Mirrorball by Mary Gaitskill, 2009
The magic trick:
Creating an aura of agonized romance out of an otherwise mundane hookup
The whole point of this website is to spotlight the magic in every short story.
It’s not a difficult task in this story.
The whole thing is magic.
So, actually, maybe it’s an impossible task. I certainly can’t tell you how she does it.
I can at least string a few sentences together about the effect.
The story analyzes a few simple actions and decisions made by two young people. It will likely be very familiar to many readers. The two young people meet at a bar. They go home. Unsure of what they truly want, they split apart, feeling, at best, unfulfilled; at worst, totally shattered.
It shouldn’t be that interesting.
But the way Gaitskill writes about it, the way she magnifies and analyzes every single aspect of the hookup and the hookup’s aftermath, this mundane romantic entanglement takes on an intensity far greater than the sum of its parts.
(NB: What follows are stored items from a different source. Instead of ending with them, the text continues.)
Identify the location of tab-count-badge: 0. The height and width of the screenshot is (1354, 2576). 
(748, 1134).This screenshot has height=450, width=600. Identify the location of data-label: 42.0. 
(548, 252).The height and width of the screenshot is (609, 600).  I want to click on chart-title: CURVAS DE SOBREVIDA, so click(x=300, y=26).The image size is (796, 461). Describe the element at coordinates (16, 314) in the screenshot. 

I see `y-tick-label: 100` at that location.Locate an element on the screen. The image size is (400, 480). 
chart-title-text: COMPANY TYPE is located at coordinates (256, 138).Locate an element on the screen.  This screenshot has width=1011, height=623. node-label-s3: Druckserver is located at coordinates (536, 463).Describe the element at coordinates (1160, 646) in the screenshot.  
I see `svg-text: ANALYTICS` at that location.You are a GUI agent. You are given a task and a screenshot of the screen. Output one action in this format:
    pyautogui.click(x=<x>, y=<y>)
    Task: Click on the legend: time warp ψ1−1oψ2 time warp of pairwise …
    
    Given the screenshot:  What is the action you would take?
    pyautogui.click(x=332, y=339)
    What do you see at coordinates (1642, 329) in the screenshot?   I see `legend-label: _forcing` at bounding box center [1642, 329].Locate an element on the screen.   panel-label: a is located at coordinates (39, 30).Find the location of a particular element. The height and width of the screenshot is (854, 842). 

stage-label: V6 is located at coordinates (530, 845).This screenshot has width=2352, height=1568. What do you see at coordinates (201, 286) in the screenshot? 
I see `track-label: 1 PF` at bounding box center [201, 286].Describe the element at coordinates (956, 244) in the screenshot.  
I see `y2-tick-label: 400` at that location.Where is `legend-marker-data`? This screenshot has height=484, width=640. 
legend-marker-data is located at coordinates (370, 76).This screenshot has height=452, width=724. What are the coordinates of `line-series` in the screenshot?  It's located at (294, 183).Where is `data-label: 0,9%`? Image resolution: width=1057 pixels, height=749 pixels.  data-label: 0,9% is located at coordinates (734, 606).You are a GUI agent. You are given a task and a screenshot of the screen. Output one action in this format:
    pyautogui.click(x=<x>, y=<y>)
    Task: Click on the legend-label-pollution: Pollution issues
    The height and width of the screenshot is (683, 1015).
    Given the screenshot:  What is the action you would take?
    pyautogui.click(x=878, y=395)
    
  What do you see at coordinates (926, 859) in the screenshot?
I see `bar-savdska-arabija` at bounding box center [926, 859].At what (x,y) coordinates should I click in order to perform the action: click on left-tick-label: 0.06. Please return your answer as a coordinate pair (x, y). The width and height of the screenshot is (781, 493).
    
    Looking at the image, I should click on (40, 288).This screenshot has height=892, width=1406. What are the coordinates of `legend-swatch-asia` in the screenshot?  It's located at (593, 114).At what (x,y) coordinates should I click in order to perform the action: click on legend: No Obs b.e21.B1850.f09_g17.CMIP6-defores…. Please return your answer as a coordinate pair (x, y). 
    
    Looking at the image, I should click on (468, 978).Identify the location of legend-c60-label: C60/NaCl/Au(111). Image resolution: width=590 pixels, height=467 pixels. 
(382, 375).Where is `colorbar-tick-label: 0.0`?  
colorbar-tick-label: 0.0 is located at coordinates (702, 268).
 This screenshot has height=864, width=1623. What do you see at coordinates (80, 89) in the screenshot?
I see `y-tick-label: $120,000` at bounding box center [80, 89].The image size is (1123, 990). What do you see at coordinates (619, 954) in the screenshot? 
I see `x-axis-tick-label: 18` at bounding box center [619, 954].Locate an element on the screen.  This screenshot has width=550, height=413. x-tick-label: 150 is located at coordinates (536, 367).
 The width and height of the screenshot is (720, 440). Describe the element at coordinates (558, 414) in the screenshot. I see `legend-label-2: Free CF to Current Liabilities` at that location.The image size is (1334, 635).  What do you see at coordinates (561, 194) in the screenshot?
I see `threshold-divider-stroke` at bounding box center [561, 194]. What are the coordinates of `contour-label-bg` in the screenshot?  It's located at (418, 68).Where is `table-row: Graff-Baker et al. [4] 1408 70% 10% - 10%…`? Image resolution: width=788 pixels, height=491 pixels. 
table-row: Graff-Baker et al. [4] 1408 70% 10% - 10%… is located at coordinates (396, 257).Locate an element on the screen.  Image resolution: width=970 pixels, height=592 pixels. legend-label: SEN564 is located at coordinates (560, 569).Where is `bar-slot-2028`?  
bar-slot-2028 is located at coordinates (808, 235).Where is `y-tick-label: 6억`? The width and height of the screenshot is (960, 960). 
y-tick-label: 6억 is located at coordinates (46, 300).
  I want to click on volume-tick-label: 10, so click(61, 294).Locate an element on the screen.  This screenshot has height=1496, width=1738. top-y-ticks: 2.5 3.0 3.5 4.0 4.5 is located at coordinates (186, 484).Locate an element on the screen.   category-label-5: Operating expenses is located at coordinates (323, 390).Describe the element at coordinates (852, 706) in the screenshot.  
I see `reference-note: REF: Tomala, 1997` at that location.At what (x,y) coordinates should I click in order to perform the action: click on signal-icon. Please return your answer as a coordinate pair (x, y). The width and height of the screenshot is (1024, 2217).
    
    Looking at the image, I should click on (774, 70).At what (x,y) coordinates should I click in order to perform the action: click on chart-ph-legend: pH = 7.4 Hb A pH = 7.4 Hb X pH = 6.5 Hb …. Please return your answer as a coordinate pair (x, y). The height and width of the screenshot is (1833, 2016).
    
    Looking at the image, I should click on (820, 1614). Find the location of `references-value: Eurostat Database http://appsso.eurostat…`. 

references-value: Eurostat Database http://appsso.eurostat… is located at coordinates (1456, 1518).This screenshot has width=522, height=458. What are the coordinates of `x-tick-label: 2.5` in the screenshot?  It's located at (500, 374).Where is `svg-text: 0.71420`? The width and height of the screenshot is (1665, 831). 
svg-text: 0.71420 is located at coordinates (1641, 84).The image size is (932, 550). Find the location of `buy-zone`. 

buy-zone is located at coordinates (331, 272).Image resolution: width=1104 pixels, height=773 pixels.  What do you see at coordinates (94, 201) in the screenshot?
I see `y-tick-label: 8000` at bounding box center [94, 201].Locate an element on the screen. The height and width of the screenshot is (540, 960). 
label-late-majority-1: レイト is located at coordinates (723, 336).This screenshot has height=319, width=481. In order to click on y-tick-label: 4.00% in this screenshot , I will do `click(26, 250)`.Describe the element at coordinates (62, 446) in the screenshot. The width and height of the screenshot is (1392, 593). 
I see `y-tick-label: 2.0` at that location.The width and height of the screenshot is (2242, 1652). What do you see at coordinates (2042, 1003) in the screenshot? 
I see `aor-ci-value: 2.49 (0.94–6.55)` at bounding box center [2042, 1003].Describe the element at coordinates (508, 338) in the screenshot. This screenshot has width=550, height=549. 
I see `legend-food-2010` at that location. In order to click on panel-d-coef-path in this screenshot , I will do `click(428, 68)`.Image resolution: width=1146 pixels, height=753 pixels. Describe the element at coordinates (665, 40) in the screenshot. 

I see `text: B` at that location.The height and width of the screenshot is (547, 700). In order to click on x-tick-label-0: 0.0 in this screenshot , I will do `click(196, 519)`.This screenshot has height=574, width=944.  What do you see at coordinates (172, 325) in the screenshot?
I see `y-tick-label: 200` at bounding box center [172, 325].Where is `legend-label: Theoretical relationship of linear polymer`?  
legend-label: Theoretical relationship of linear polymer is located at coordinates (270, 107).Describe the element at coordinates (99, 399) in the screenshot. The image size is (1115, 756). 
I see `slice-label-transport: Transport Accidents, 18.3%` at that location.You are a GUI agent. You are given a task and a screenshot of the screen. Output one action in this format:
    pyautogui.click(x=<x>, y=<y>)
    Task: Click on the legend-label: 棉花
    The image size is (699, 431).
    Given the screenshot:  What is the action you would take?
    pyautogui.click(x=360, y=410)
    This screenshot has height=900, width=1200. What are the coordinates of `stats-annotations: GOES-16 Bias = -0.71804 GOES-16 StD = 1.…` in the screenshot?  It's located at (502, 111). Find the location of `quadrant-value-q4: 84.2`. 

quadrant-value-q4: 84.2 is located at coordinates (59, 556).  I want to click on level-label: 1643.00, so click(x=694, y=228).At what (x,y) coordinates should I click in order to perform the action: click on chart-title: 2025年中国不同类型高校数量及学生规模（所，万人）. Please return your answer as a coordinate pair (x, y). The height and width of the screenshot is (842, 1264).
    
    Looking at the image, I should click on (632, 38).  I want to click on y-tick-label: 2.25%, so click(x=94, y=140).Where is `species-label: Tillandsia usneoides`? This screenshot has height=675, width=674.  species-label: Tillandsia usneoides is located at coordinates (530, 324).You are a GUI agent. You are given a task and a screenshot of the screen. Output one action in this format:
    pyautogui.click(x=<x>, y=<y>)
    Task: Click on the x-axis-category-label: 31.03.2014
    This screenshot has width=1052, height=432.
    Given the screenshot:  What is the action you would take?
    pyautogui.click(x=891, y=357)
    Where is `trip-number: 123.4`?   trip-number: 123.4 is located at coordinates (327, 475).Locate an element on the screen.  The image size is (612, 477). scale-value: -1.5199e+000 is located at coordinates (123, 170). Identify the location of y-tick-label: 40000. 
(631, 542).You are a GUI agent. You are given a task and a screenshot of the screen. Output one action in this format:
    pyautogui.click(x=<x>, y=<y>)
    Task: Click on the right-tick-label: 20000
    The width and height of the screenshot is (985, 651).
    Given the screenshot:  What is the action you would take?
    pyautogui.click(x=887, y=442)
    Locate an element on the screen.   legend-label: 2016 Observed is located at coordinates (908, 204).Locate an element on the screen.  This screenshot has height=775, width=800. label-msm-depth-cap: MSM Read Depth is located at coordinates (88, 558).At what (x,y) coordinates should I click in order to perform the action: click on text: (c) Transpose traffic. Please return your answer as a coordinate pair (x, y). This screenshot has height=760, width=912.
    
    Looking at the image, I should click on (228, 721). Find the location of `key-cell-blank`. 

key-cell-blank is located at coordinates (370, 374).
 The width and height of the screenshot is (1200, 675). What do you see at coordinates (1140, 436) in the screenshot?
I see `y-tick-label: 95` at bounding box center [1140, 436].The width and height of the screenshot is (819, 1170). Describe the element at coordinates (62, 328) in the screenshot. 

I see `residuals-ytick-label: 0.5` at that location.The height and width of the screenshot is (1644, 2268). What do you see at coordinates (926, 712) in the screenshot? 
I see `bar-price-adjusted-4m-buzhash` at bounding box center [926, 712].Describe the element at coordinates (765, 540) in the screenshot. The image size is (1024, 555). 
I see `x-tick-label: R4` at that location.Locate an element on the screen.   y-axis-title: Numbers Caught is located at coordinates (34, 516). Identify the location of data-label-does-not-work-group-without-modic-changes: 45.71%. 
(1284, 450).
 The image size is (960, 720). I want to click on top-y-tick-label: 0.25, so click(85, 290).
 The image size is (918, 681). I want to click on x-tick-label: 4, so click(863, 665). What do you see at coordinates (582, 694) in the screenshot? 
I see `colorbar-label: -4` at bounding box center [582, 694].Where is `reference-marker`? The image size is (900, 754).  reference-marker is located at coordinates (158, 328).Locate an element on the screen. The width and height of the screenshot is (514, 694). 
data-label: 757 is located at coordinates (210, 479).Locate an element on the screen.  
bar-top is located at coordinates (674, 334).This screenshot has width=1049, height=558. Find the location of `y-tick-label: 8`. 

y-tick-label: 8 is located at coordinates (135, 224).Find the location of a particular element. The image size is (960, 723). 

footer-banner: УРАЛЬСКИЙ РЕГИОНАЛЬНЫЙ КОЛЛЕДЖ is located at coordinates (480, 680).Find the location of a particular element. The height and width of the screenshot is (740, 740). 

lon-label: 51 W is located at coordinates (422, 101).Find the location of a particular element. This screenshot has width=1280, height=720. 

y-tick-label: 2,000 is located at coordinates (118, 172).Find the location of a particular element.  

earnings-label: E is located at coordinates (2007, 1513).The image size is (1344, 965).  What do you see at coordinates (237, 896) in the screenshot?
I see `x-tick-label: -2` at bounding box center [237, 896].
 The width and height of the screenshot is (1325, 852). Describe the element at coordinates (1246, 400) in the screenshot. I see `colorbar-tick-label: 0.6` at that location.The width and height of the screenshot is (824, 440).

The analysis reaches a fever pitch two-thirds of the way through the text. The two spent far more of this story apart, at this point, than they have together. So we’re getting lost in the web of analysis and overthinking, just as the characters themselves are. You begin to think of this (would-be) couple as some kind of elevated, important pair.
Then they talk again.
She calls him late one night. The words they say, the feelings they express- you’re reminded, immediately, ‘Oh, this is just so stupid.’
The distance between the way the connection builds up in their minds and the reality of the situation is immense.
And isn’t that just how it always is? Especially when you’re young?
i don’t know of another story that creates that kind of melodramatic terror world of young people recklessly, foolishly bouncing off one another. It really is a magical story.
And that’s quite a trick on Gaitskill’s part.
The selection:
Still, she was full of humiliation and pain. She was full of anger at the boy and fear of him because she believed he’d caused her suffering. But because she still heard, without knowing what she was hearing, the plaintive message of his trapped soul, her abjection and anger were strangely mixed with tenderness and pity. She came out of the bathroom staggering a little; she already felt drunk.